Daughter Lauren arrives home heavily pregnant. But her mother and father are at war- too busy arguing to give her the attention and love that she craves. Her brother Peter lies in front of the TV, spellbound by the sounds and the images. But when you witness the violence which surrounds his unstable environment, you realise why the box in the corner of the room offers the young lad some sort of sanctuary.
Mary Jo Randle evokes sympathy as Margaret, the drunken Irish mum of two, when she could have so easily turned her into a caricature. This gifted actress displays physical prowess during the fight scenes and pent up emotion when confronted by her past and present. Rachel Brogan plays Lauren with a real hard edge very effectively and her scenes with Margaret are the best in the piece and frighteningly real. The dialogue is often shocking, raw and at times very funny. Brogan's excellent writing is loaded with sarcasm and is delivered to the audience like bullets, leaving them stunned at the naked emotion on display.
David Webber's quiet father has very little dialogue compared with everyone else but his defeatist body language speaks volumes. Likewise, Curtis Cole imbues young Peter with a sense of wishfulness. Each time he comes up for air after a diet of festive movies, the character longs for things to return to normal with tears rolling down his face.
James Farncomber's excellent stark lighting complements Paulette Randall’s assured direction.

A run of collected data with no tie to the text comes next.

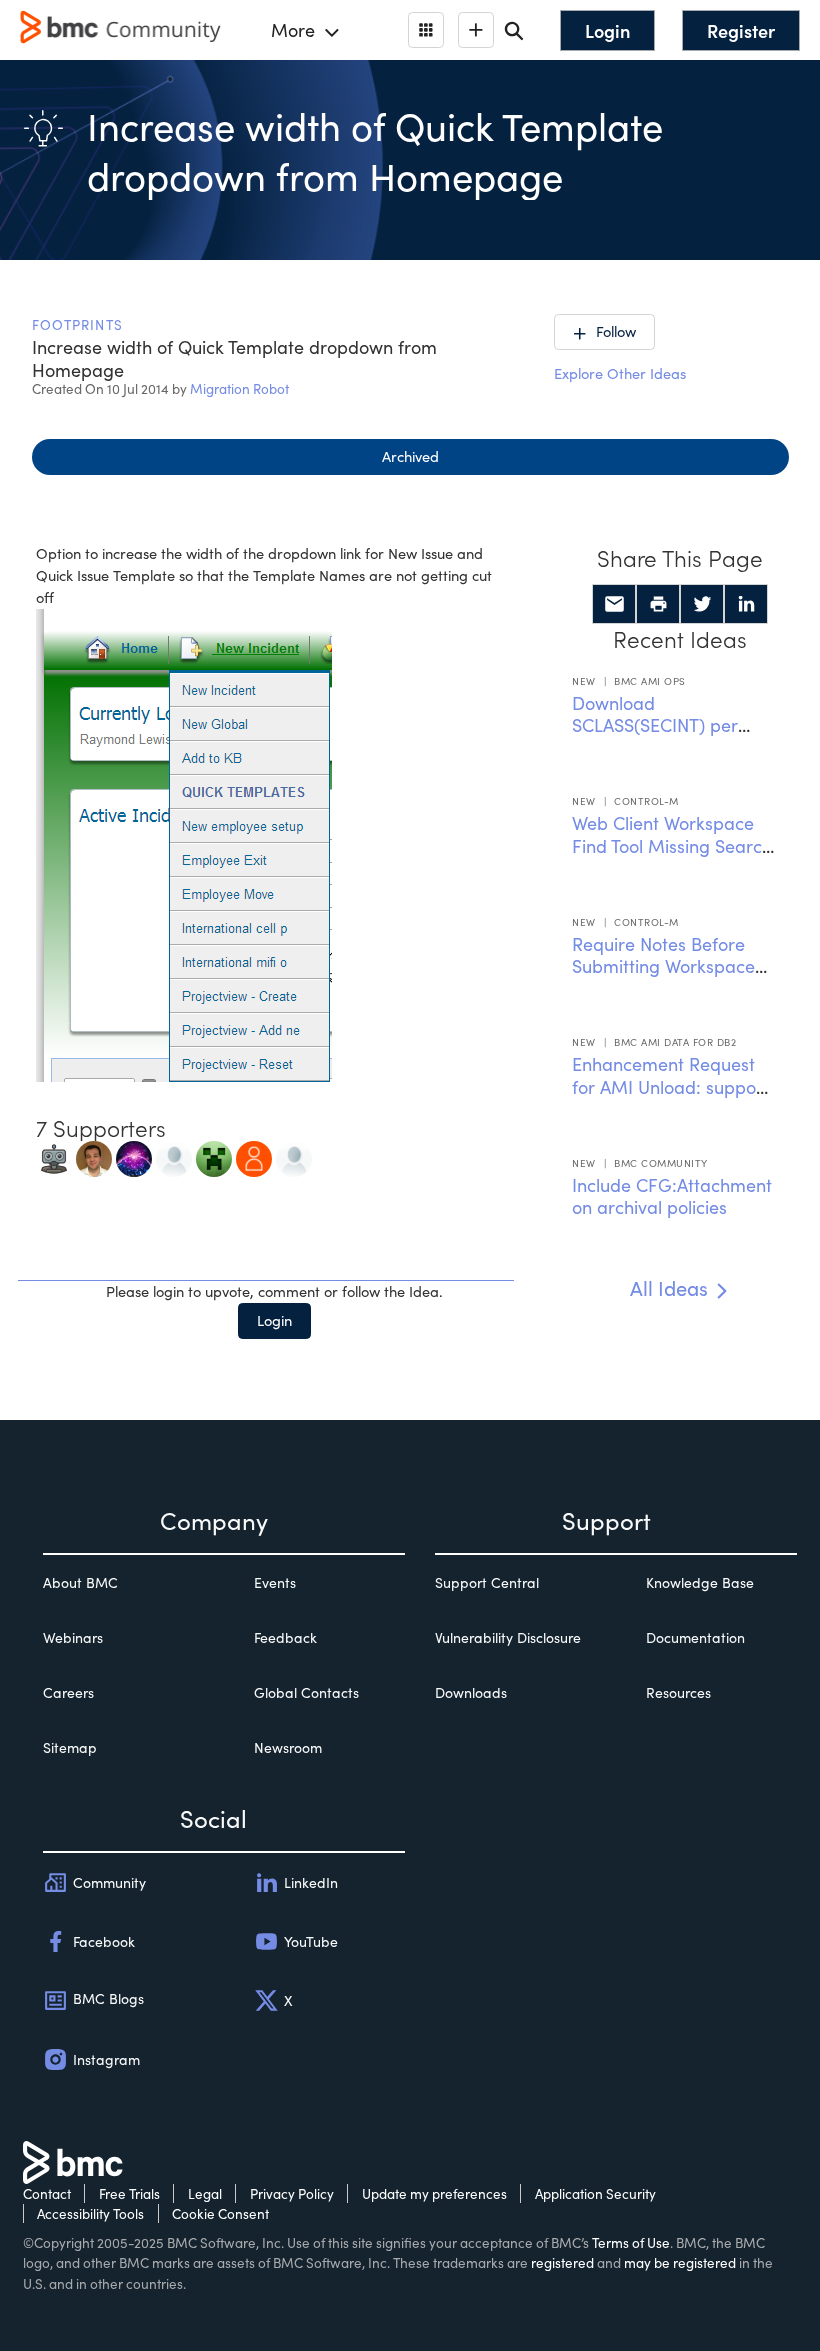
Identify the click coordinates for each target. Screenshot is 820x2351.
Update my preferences (434, 2193)
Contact (47, 2193)
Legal (205, 2193)
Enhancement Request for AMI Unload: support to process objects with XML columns (670, 1098)
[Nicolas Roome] (214, 1157)
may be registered (680, 2262)
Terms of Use (631, 2242)
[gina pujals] (254, 1157)
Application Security (595, 2193)
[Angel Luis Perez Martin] (294, 1157)
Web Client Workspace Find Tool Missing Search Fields (672, 845)
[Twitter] (702, 604)
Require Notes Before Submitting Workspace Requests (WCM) (663, 966)
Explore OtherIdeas (620, 373)
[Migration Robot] (54, 1157)
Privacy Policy (292, 2193)
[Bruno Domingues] (94, 1157)
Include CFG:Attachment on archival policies (672, 1196)
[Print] (658, 604)
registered (562, 2262)
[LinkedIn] (746, 604)
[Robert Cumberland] (134, 1157)
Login (274, 1320)
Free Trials (129, 2193)
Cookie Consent (220, 2213)
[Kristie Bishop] (174, 1157)
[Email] (614, 604)
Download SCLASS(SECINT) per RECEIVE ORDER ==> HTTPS (657, 737)
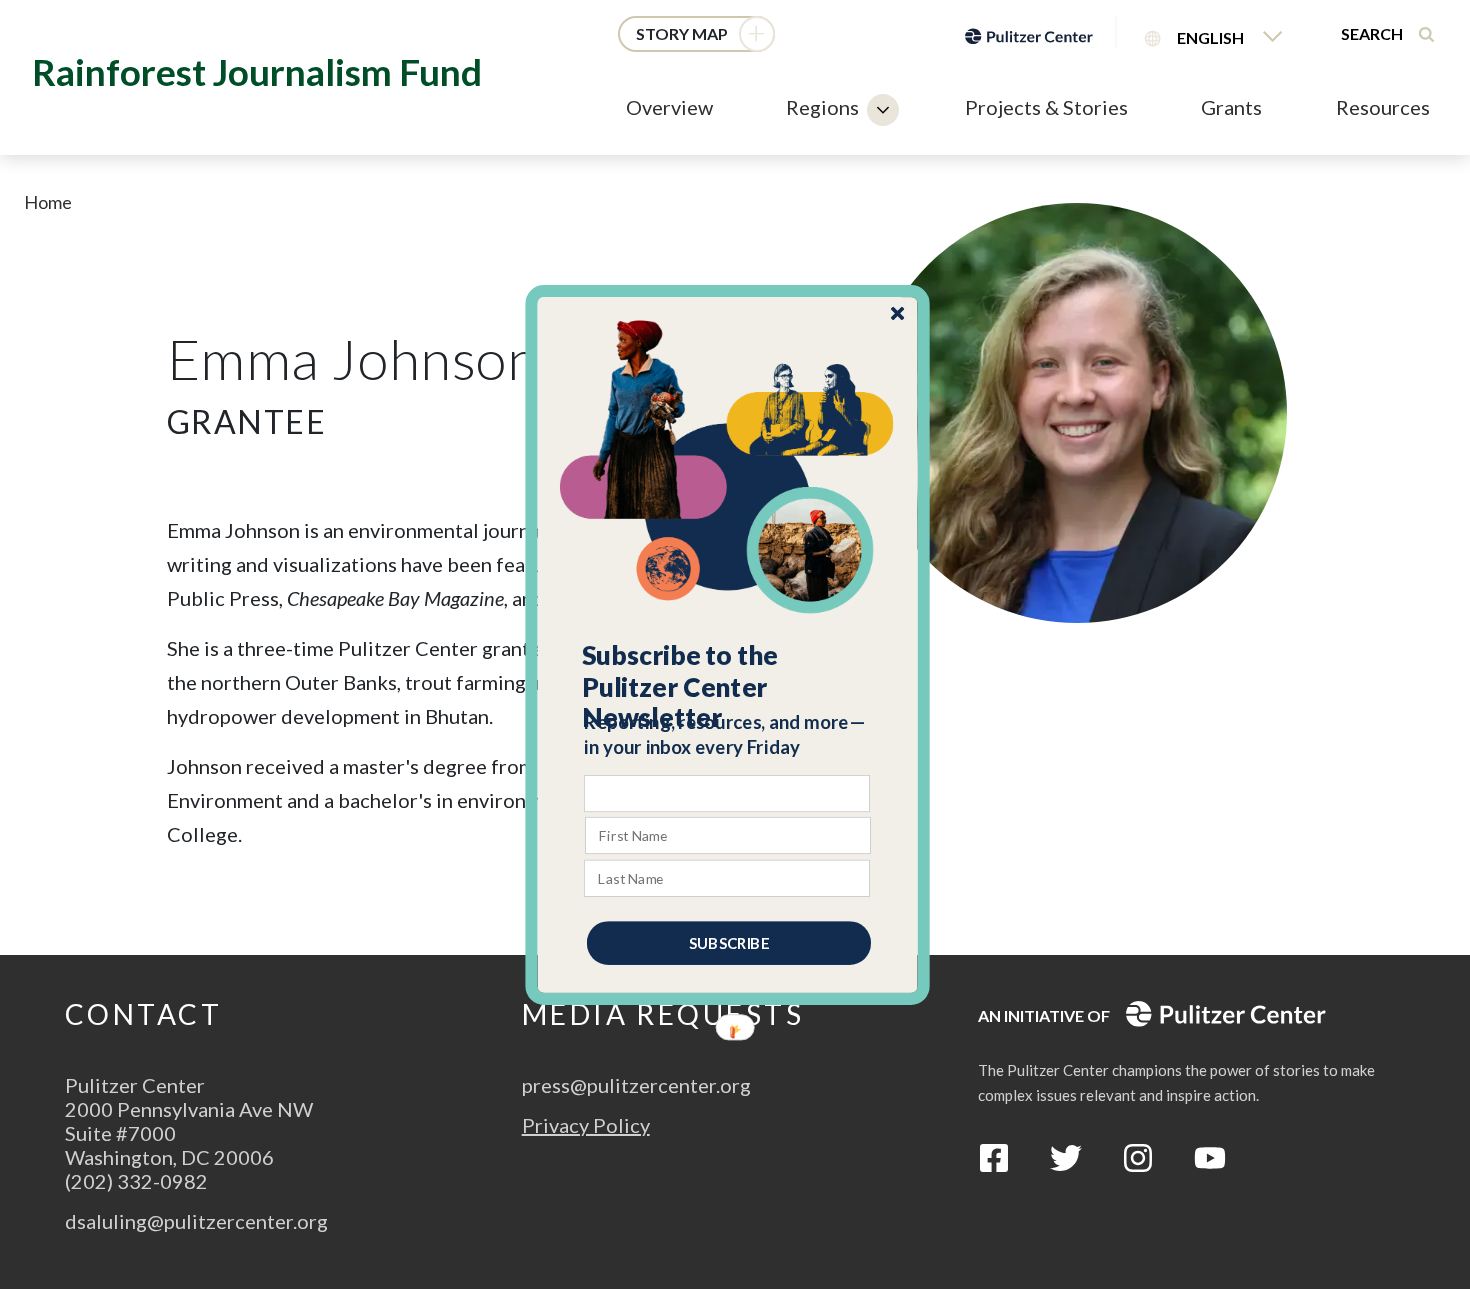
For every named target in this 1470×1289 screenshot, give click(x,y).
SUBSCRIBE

This excellent play reminded me of the work of Mike Leigh. The characters are not mere imitations, though. They are fully fleshed out, flaws and all, and this provides the audience with real resonance as loyalties constantly change.
Granted, this is not the happiest play you will see this year. But with reality TV hogging the headlines, this authentic look at family life in the 1970's will provide you with a real shot of adrenalin.